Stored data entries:
[Begin]

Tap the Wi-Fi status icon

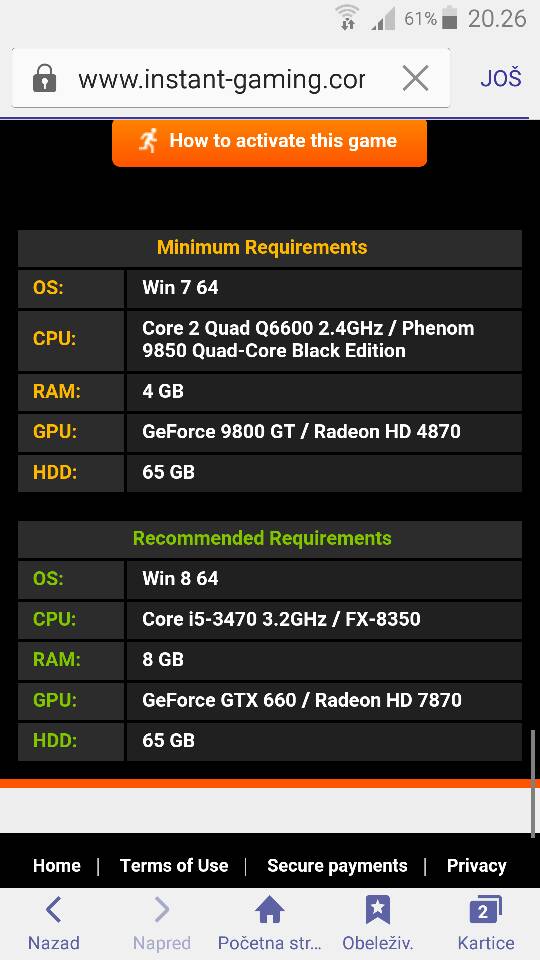348,18
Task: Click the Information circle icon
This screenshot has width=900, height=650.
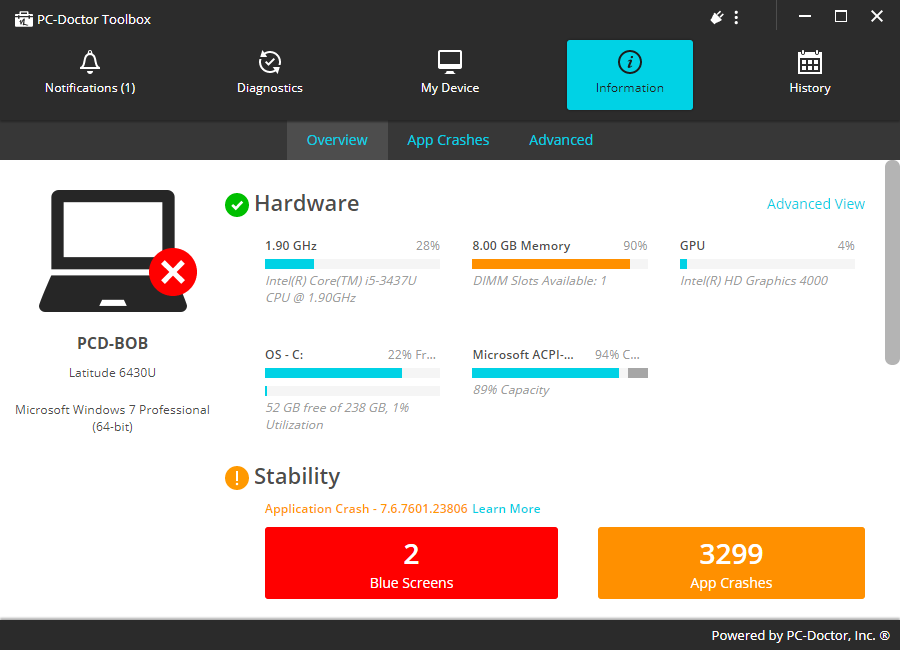Action: coord(630,62)
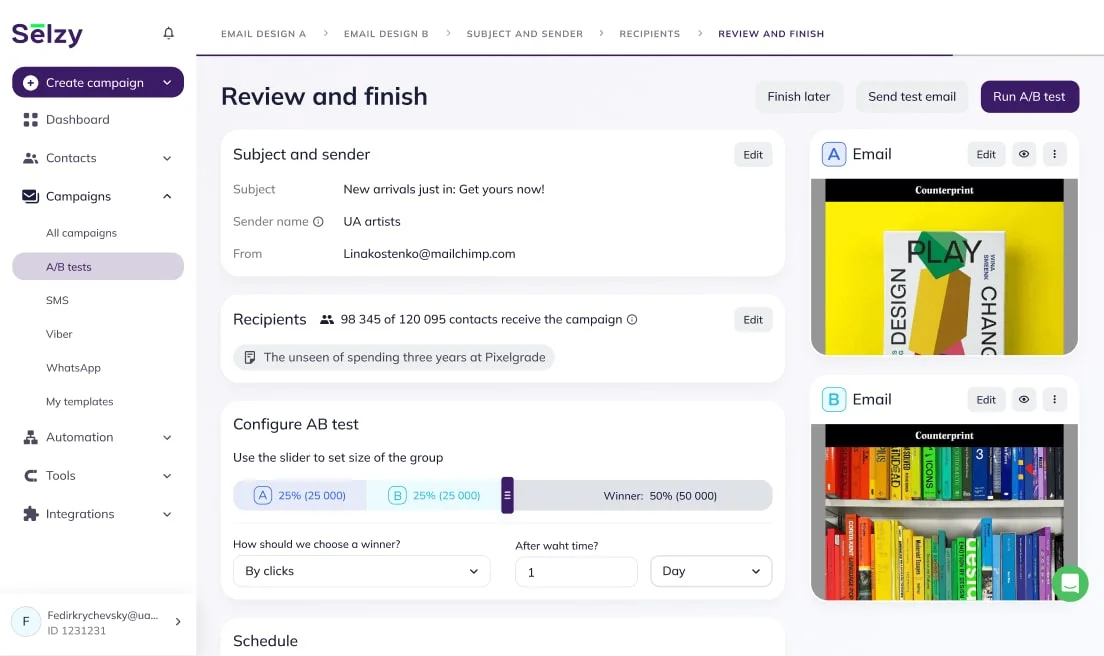Open the three-dot menu for Email B
1104x656 pixels.
tap(1054, 399)
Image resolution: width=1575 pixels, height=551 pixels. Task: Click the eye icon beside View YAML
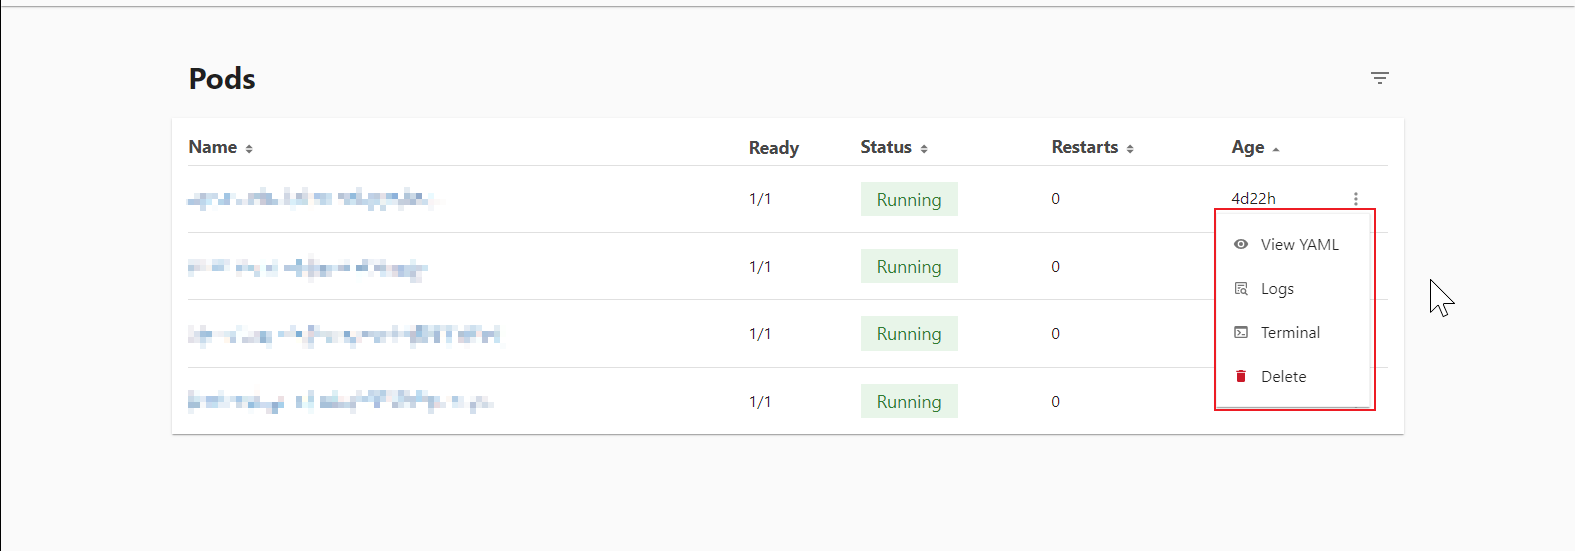click(1241, 244)
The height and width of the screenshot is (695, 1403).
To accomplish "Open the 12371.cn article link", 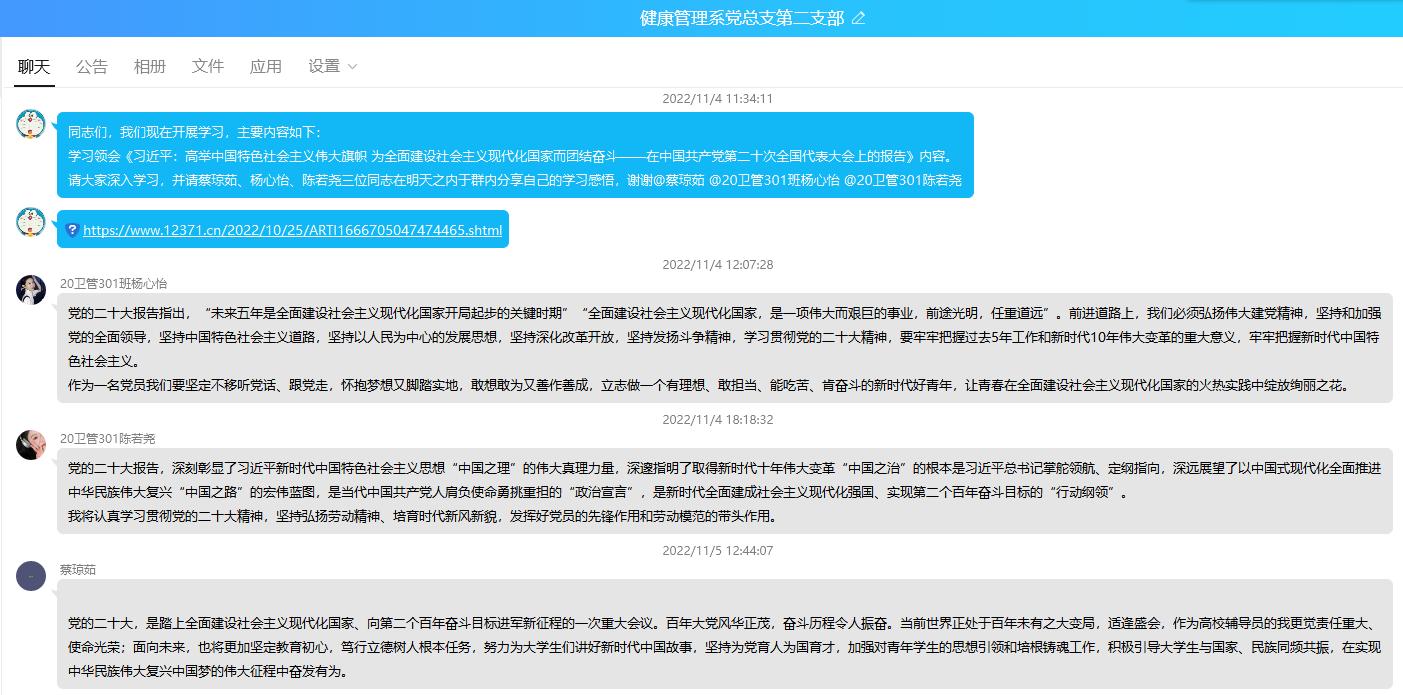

[End]

What the exercise asks: Reproduce the material with "screenshot" swapped for "capture" everywhere it occurs, changing nothing else, and omit the pictures.

Exercise output:
Tap the Wi-Fi status icon

348,18
Task: Click the Information circle icon
This capture has width=900, height=650.
Action: coord(630,62)
Open the three-dot menu for Email B
1104x656 pixels.
tap(1054, 399)
Image resolution: width=1575 pixels, height=551 pixels. Task: Click the eye icon beside View YAML
click(1241, 244)
The height and width of the capture is (695, 1403).
To accomplish "Open the 12371.cn article link", 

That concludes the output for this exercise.